** Opening Given entries block **

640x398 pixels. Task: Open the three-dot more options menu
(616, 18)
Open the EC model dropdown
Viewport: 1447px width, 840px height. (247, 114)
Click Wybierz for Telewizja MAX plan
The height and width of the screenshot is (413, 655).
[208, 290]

** Closing Given entries block **

● **Task requirements**
Nothing in the records should differ from the original when you retype them.

● **Written solution**
640x398 pixels. Task: Open the three-dot more options menu
(616, 18)
Open the EC model dropdown
Viewport: 1447px width, 840px height. (247, 114)
Click Wybierz for Telewizja MAX plan
The height and width of the screenshot is (413, 655).
[208, 290]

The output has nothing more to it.